◆ Task material ◆
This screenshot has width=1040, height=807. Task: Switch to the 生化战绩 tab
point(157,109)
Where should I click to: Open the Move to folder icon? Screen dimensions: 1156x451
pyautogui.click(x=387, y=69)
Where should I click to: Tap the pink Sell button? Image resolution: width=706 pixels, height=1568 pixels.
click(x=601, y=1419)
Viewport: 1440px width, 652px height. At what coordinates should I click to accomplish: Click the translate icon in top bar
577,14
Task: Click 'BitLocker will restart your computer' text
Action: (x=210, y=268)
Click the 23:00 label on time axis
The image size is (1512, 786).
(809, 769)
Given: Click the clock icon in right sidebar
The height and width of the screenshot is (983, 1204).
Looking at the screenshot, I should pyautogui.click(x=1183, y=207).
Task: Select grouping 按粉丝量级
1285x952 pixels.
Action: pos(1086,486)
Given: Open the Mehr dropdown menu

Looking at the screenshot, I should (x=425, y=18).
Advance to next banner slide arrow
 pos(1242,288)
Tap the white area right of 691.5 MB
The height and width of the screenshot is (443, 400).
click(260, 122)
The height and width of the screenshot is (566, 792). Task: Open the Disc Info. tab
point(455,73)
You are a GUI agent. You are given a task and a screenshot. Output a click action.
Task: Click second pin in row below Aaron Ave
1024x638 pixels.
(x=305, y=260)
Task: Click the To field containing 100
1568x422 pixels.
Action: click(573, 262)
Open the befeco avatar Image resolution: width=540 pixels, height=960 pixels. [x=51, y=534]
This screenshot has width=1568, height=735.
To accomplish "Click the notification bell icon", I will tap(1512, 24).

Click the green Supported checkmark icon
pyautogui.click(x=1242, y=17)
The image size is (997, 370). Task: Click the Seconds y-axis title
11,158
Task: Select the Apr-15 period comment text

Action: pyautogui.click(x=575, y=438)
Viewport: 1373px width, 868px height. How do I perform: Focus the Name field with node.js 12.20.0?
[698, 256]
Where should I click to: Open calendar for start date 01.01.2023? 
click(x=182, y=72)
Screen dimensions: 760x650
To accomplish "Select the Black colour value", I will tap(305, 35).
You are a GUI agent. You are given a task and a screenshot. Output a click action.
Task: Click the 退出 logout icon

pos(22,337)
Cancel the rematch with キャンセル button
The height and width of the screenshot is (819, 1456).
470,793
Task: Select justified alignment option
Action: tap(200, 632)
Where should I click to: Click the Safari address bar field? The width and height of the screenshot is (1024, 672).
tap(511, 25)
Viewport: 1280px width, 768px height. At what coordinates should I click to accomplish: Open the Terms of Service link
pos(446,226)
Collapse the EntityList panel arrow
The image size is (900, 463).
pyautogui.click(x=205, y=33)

◆ What the task requires ◆
Reproduce, word for word and in full, only the lines above that start at the line with "Click the 23:00 label on time axis" and run through the line with "Tap the white area right of 691.5 MB", both ends included.

◆ Task output ◆
Click the 23:00 label on time axis
The image size is (1512, 786).
(809, 769)
Given: Click the clock icon in right sidebar
The height and width of the screenshot is (983, 1204).
Looking at the screenshot, I should pyautogui.click(x=1183, y=207).
Task: Select grouping 按粉丝量级
1285x952 pixels.
Action: pos(1086,486)
Given: Open the Mehr dropdown menu

Looking at the screenshot, I should (x=425, y=18).
Advance to next banner slide arrow
 pos(1242,288)
Tap the white area right of 691.5 MB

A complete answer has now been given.